::: Exercise inputs :::
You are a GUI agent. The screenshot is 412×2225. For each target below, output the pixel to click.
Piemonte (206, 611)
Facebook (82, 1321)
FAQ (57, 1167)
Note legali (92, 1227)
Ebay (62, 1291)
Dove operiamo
:::
This task calls for an exact reproduction of the lines that start at the one containing "Piemonte (206, 611)" and continue to the end of the entries above.

### Result below
Piemonte (206, 611)
Facebook (82, 1321)
FAQ (57, 1167)
Note legali (92, 1227)
Ebay (62, 1291)
Dove operiamo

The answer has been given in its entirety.